Helicobacter pylori eradication treatment modulates epithelial cell proliferation and tissue content of hepatocyte growth factor in the gastric mucosa.

Abstract

Although Helicobacter pylori infection is now acknowledged as a major promoter of gastric cancer in humans, the carcinogenetic process of this effect has not been fully elucidated. Precancerous lesions such as intestinal metaplasia, enhanced proliferation of epithelial cells and elevated level of growth factors have been postulated to play a role. To analyse a relationship between gastric mucosal proliferation, mucosal content of hepatocyte growth factor and prevalence of intestinal metaplasia before and after successful H. pylori eradication therapy. We evaluated 25 H. pylori-eradicated patients. At initial endoscopic examination, two biopsy tissue samples each were obtained from the antrum and great curvature of the corpus. Tissue content of hepatocyte growth factor and neutrophil myeloperoxidase were measured using an ELISA method, and histological assessment of intestinal metaplasia (haematoxylin and eosin) and proliferating cells (Ki-67 immunostaining) was performed. The patients were treated with a 1-week course of triple therapy.
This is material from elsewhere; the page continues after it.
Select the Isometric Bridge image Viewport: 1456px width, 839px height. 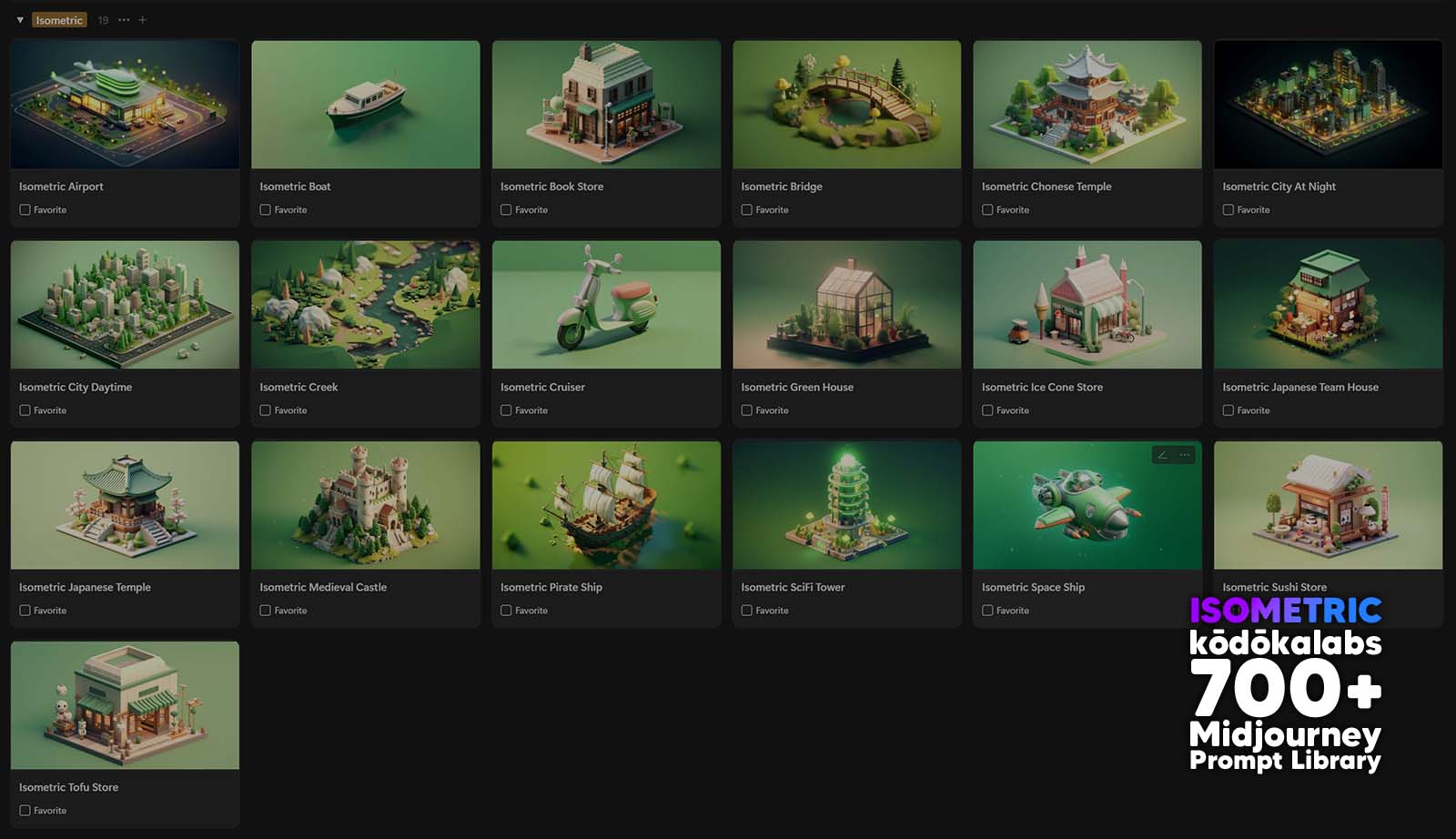pyautogui.click(x=846, y=105)
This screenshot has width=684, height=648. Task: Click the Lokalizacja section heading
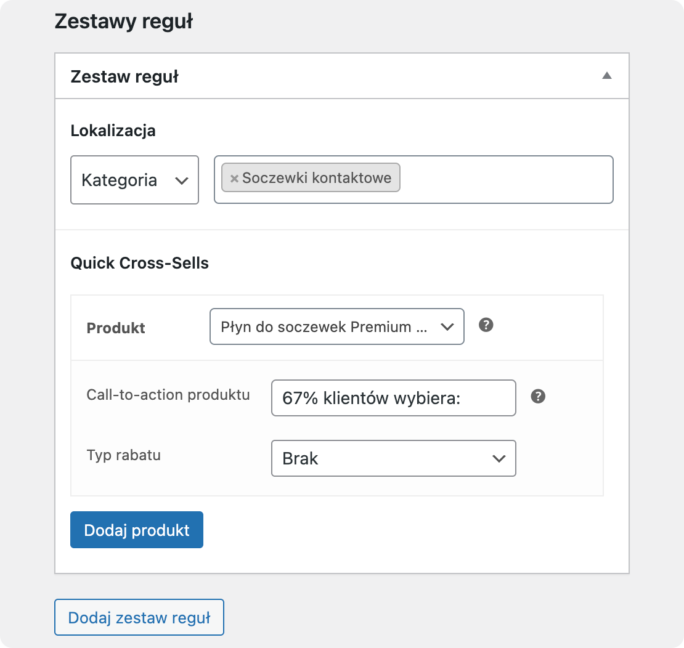pos(113,130)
At 10 months after successful eradication, biochemical and histological assessments were repeated. Among all patients (n = 25), no intestinal metaplasia was detected in the corpus mucosa, but was observed in 10 patients (40%) in the antrum. This prevalence ratio was not changed after eradication. A slight decrease in HGF content was demonstrated in both sites, but the level of antral hepatocyte growth factor was significantly decreased in patients with intestinal metaplasia but not in those without. Proliferative index (Ki-67 positive cells/epithelium) was decreased after eradication therapy in both sites. An increase in proliferative index was observed in the antrum with intestinal metaplasia compared with that without, which significantly decreased after eradication therapy. H. pylori eradication therapy in the present study afforded an inhibitory effect on epithelial cell proliferation and on the mucosal content of HGF.